> Votre objectif
Reprenez le souvenir de collège de « EUTERPE CARESSÉE » à « nous rassembla ? » en renommant « Liszt » en « Chopin ».

> Texte de la page
───

EUTERPE CARESSÉE


Si je reviens à cette vieille histoire, que j'ai sûrement racontée je ne sais où, peut-être plusieurs fois (je m'y perds), c'est que plus le temps passe, plus elle m'étonne.

C'était dans une autre vie, au temps du collège. Notre 3eB5, à première vue, n'avait rien d'anormal, mis à part la présence d'un virtuose : un frêle garçon nommé Philippe Hersant qui un jour, sous nos yeux éberlués, changeant la vieille casserole de la salle de musique en mustang, exécuta au grand galop une redoutable Rhapsodie hongroise de Liszt. Le brillant pianiste allait devenir un superbe compositeur, il noircissait déjà les portées à l'époque, mais ça nous ne le savions pas. Alors comment expliquer l'épidémie de compositionnite qui s'empara de nous, ou le hasard joueur qui nous rassembla ?

Sans attendre l'arrivée de Philippe Hersant, j'avais accouché de mon opus 1 : un Divertimento pour orchestre à cordes. Moi qui avais des notions d'harmonie et de contrepoint proches du néant ! Je pourrais encore, près de soixante ans plus tard, en siffloter les premières mesures. C'est terrible. J'en parlai sans doute à deux copains mélomanes, Jean-Marie Clément et Joël Wissotzky, car ils vinrent me voir peu après, l'air solennel : Michel, nous allons écrire un concerto et nous te proposons de te joindre à nous ! Pour piano, le concerto, naturellement, Jean-Marie étant pianiste. Pour le violon, mon instrument à moi, c'eût été trop facile. Je revois Jean-Marie mimant un majestueux premier thème, joues gonflées, grands gestes des bras. Je leur soumis un autre thème, do, do, do, do, rédosilasol etc., que dans leur grande bonté ils trouvèrent joli. Nous n'allâmes pas plus loin, dieu soit loué.

───

> Données enregistrées
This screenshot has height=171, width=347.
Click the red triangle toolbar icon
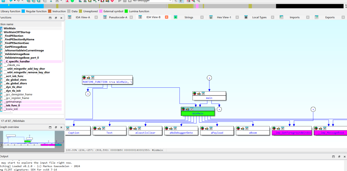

───

> Résultat
EUTERPE CARESSÉE


Si je reviens à cette vieille histoire, que j'ai sûrement racontée je ne sais où, peut-être plusieurs fois (je m'y perds), c'est que plus le temps passe, plus elle m'étonne.

C'était dans une autre vie, au temps du collège. Notre 3eB5, à première vue, n'avait rien d'anormal, mis à part la présence d'un virtuose : un frêle garçon nommé Philippe Hersant qui un jour, sous nos yeux éberlués, changeant la vieille casserole de la salle de musique en mustang, exécuta au grand galop une redoutable Rhapsodie hongroise de Chopin. Le brillant pianiste allait devenir un superbe compositeur, il noircissait déjà les portées à l'époque, mais ça nous ne le savions pas. Alors comment expliquer l'épidémie de compositionnite qui s'empara de nous, ou le hasard joueur qui nous rassembla ?